>>>

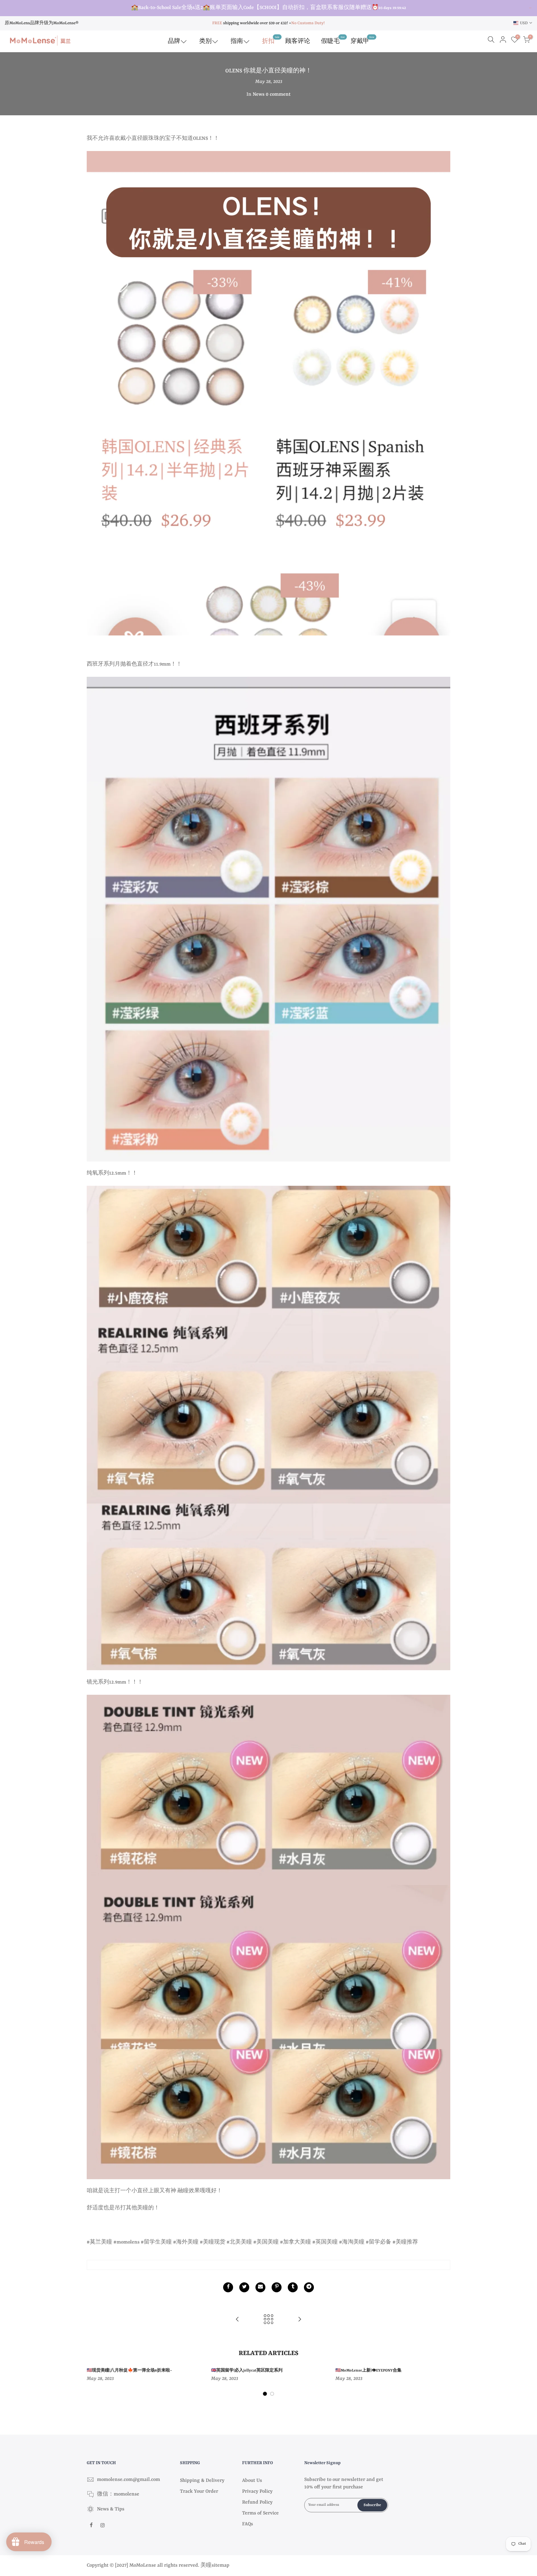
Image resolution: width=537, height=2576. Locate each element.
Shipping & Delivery (202, 2480)
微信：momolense (118, 2494)
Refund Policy (257, 2502)
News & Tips (110, 2509)
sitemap (220, 2565)
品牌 (174, 41)
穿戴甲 (362, 39)
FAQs (247, 2524)
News (258, 94)
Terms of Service (260, 2513)
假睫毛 (333, 39)
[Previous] (93, 2382)
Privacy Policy (257, 2491)
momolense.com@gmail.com (128, 2479)
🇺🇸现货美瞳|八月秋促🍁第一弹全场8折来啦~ (129, 2370)
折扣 (270, 39)
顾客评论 (297, 41)
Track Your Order (199, 2491)
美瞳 (206, 2565)
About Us (252, 2480)
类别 (205, 41)
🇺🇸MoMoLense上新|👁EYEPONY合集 (368, 2370)
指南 (237, 41)
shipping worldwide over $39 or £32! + (251, 23)
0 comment (278, 94)
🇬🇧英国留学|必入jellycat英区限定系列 (246, 2370)
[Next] (444, 2382)
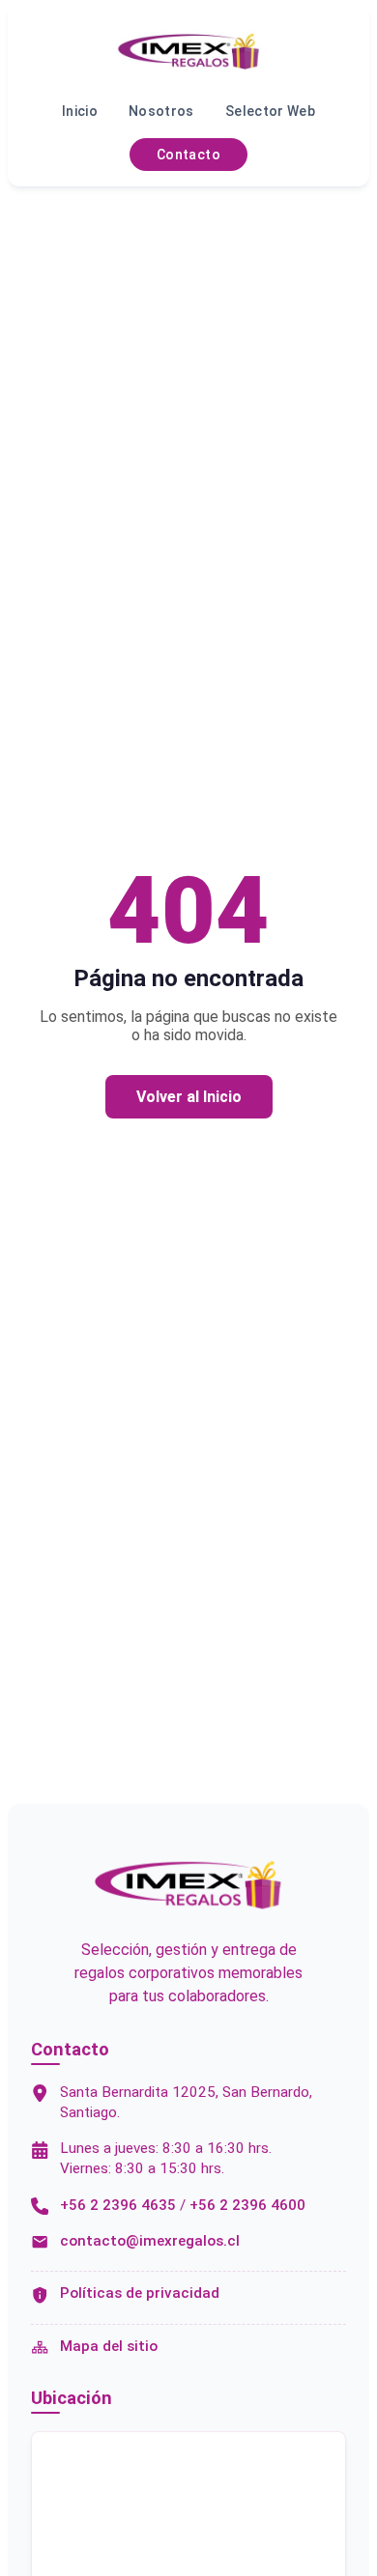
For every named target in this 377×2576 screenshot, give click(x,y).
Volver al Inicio (189, 1097)
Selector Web (270, 111)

<<<

* TASK TO COMPLETE
Each record must be returned exactly as it stands, and the images omitted.

* RESPONSE TO THIS TASK
Image resolution: width=537, height=2576. Locate each element.
Shipping & Delivery (202, 2480)
微信：momolense (118, 2494)
Refund Policy (257, 2502)
News & Tips (110, 2509)
sitemap (220, 2565)
品牌 (174, 41)
穿戴甲 (362, 39)
FAQs (247, 2524)
News (258, 94)
Terms of Service (260, 2513)
假睫毛 (333, 39)
[Previous] (93, 2382)
Privacy Policy (257, 2491)
momolense.com@gmail.com (128, 2479)
🇺🇸现货美瞳|八月秋促🍁第一弹全场8折来啦~ (129, 2370)
折扣 (270, 39)
顾客评论 (297, 41)
Track Your Order (199, 2491)
美瞳 (206, 2565)
About Us (252, 2480)
类别 (205, 41)
🇺🇸MoMoLense上新|👁EYEPONY合集 (368, 2370)
指南 (237, 41)
shipping worldwide over $39 or £32! + (251, 23)
0 comment (278, 94)
🇬🇧英国留学|必入jellycat英区限定系列 (246, 2370)
[Next] (444, 2382)
For every named target in this 377×2576 screenshot, give click(x,y).
Volver al Inicio (189, 1097)
Selector Web (270, 111)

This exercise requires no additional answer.